I walked towards her with my five bodyguards at my back. I didn't take her hand, though.
I was close enough to see the condescending smile clearly now. Anita Blake, the famous vampire hunter, afraid of some backcountry wisewoman.
I smiled. "I'm cautious by nature and paranoid by profession. You've offered me your hand twice now within just a few minutes. You don't strike me as someone who does anything without a reason. What gives?"
She put her hands on her hips and tsked at me. "Is she always this difficult?"
"Worse," Jason said.
I frowned at him. Even if he couldn't see it in the dark, it made me feel better.
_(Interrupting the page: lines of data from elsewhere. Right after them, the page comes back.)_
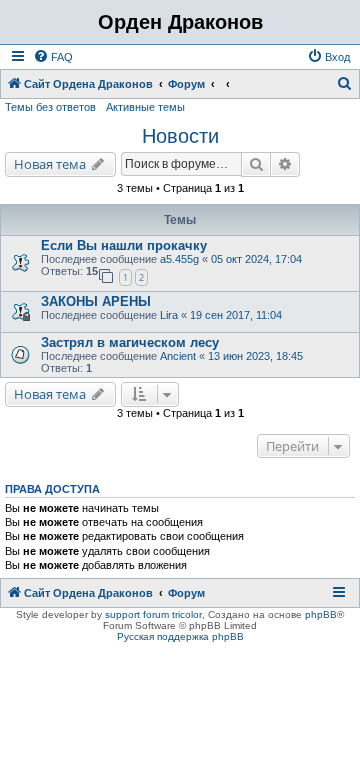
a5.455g (179, 259)
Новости (180, 136)
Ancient (179, 356)
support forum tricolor (153, 614)
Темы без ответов (50, 107)
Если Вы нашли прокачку (124, 245)
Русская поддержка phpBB (180, 636)
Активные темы (145, 107)
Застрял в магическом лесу (130, 342)
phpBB (321, 614)
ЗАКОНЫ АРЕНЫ (96, 301)
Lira (169, 315)
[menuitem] (53, 57)
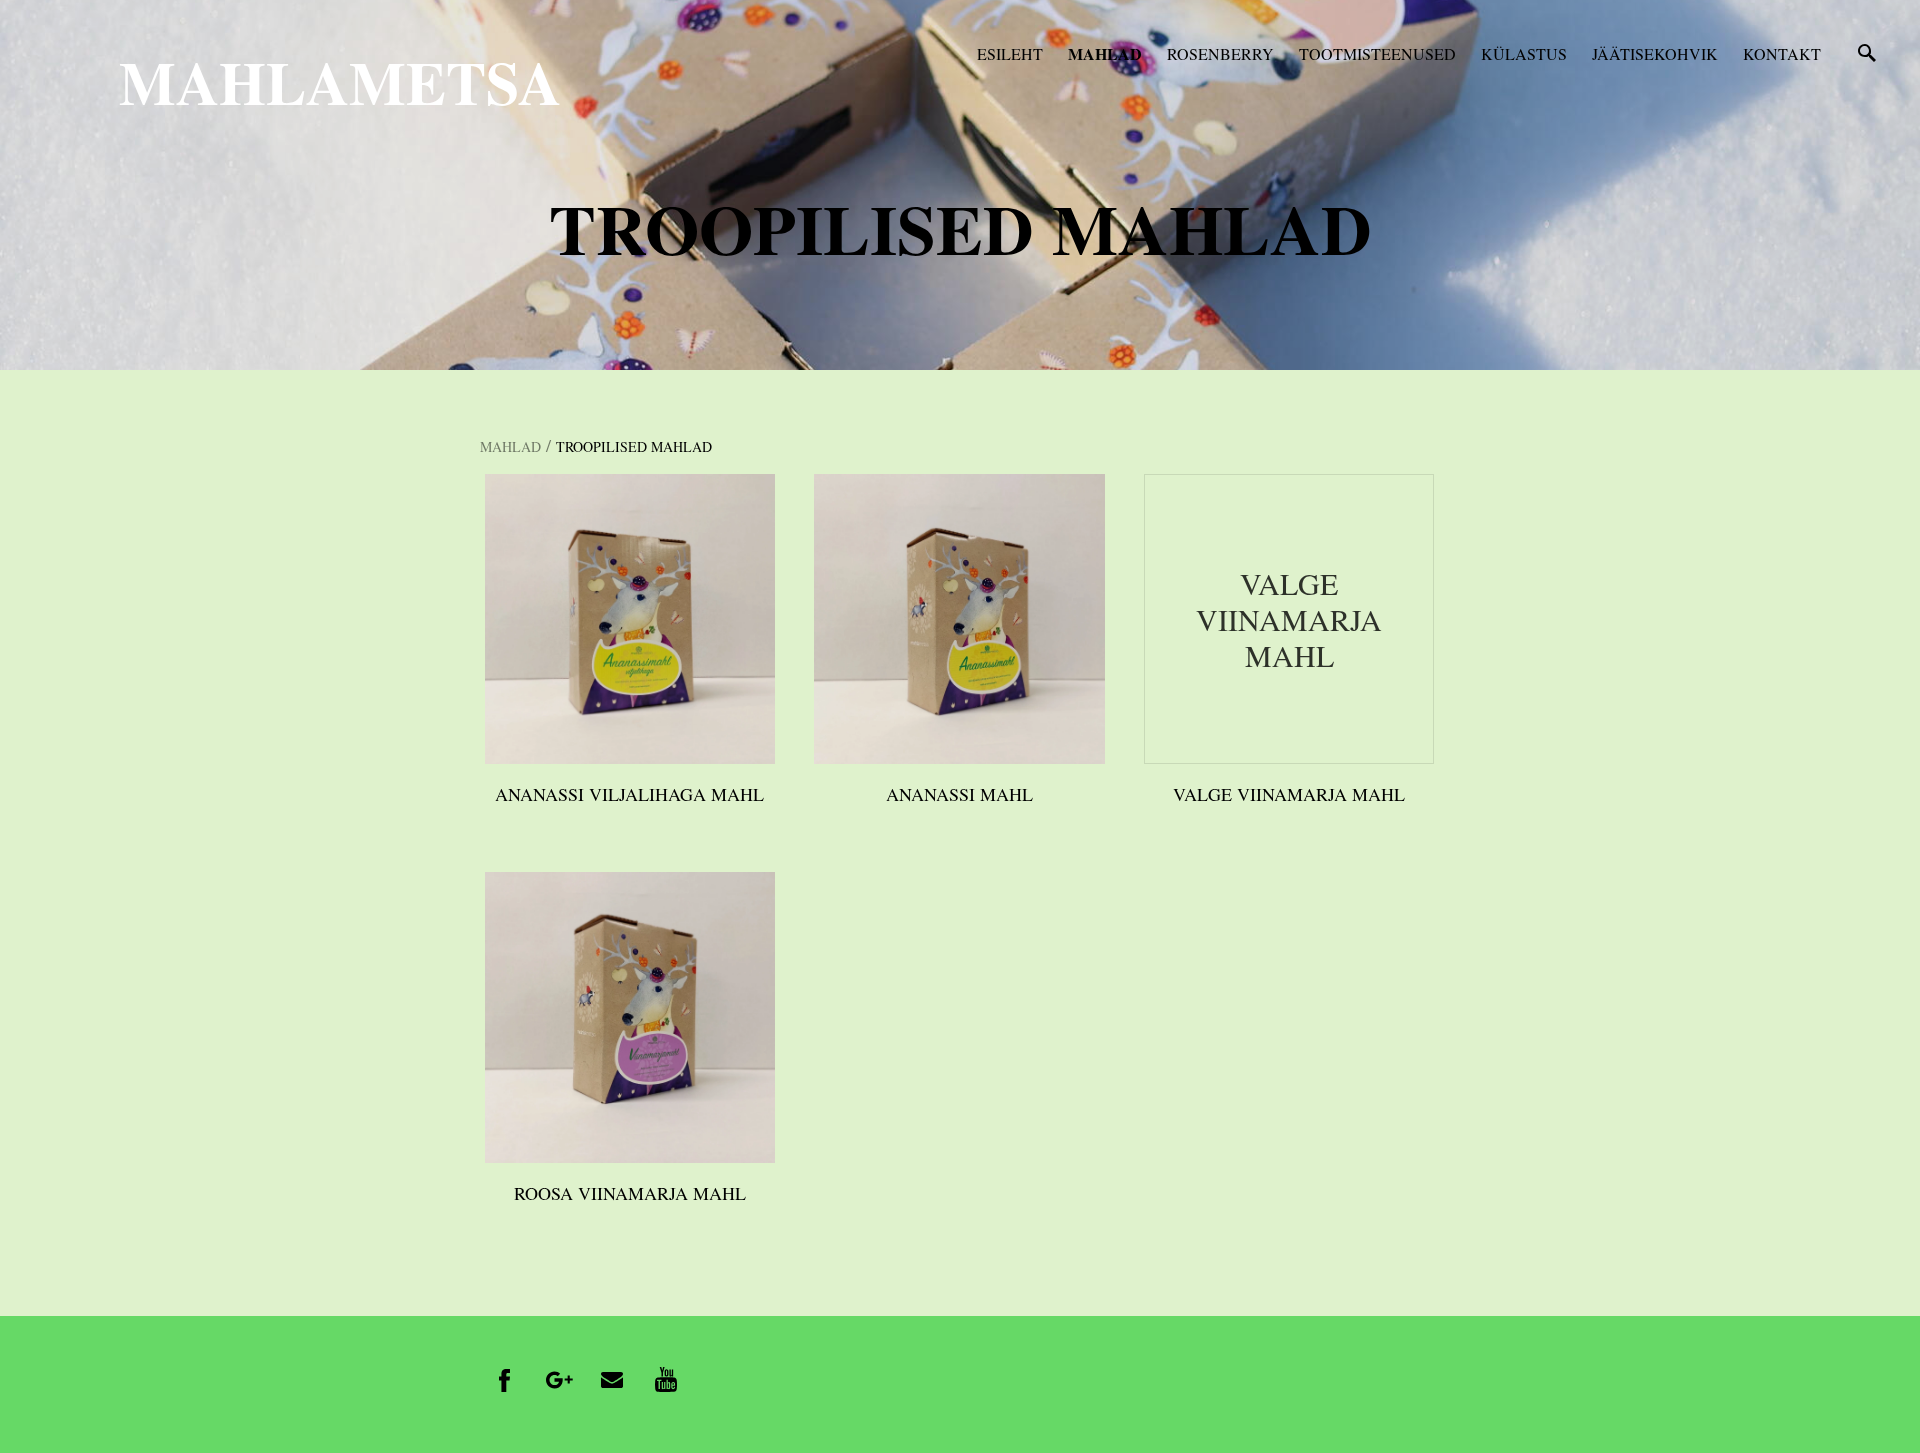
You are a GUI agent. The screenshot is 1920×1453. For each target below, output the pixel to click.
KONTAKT (1782, 53)
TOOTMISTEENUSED (1377, 53)
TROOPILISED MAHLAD (634, 446)
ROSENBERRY (1220, 53)
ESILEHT (1010, 53)
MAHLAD (1105, 53)
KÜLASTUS (1524, 53)
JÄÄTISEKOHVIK (1655, 53)
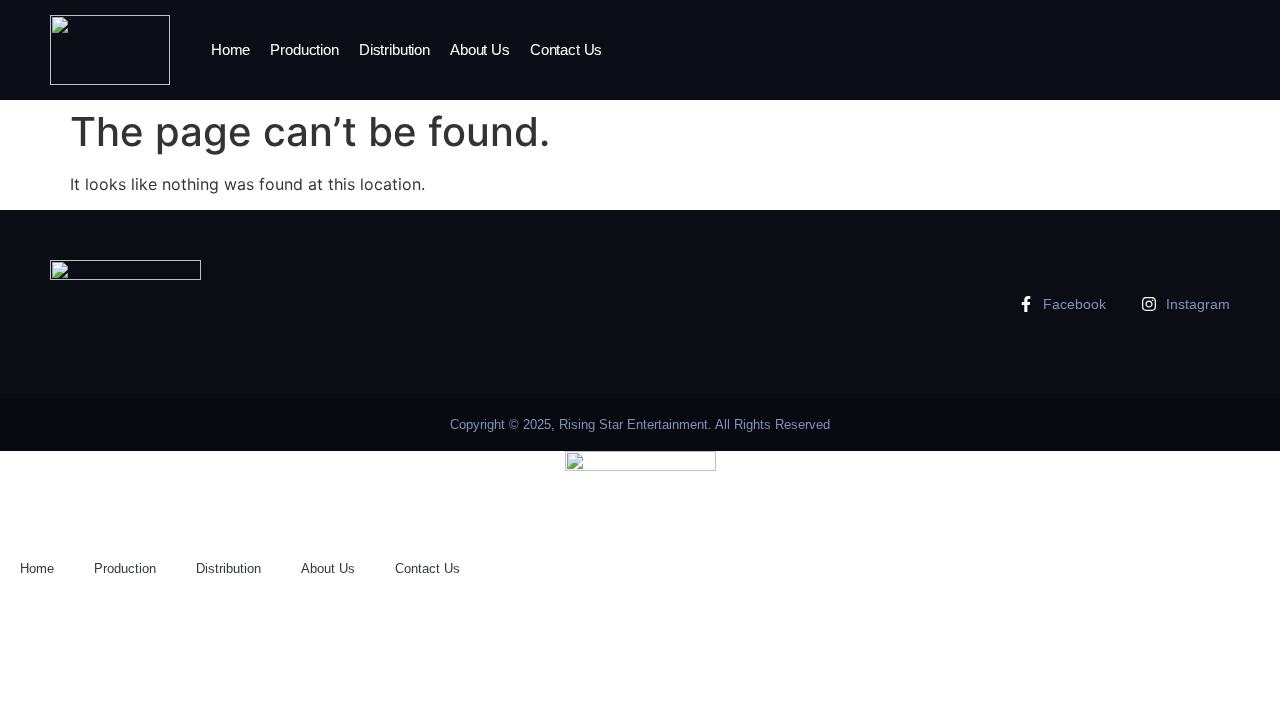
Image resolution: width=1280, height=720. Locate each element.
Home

"All I want, child, is to touch your hand and get a sense of how powerful you are before we let you inside the boundaries of our lupanar again. After what you did last night, some of our pack fear you within the boundaries of our lupanar. They seem to think you will steal our power."
"I can tap into it," I said, "but I can't steal it."
"But the munin already reach out to you. I felt you call your munin. It traveled through the power we have called tonight in the lupanar. It disturbed it like plucking on a thread of a spider's web. We came to see what we had caught, and if it were too big to eat, we would cut it loose and not take it home."
"The spider metaphor worked for maybe two sentences, then you lost me," I said.
"The lupanar is our place of power, Anita. I need to get a sense of what you are before you enter it this night." The laughter was gone from her voice. She was suddenly very serious. "It is not just our protection I am thinking of, child. It is yours. Think, child, what would happen to you if the munin within our circle rode you one after another? I need to make sure you can control at least that well."
Just hearing her say it made my stomach tight with fear. "Okay." I held out my hand to her like we were going to shake hands, but I gave her my left hand. If she didn't like it, she could refuse it.
"Offering the left hand is an insult," she said.
"Take it or leave it, vargamor. We don't have all night."
"That is more true than you know, little one." She put her hand out as if to touch mine but stopped with her hand just above mine. She spread her hand above my skin. I mirrored her. She was trying to get a sense of my aura. Two could play at that game.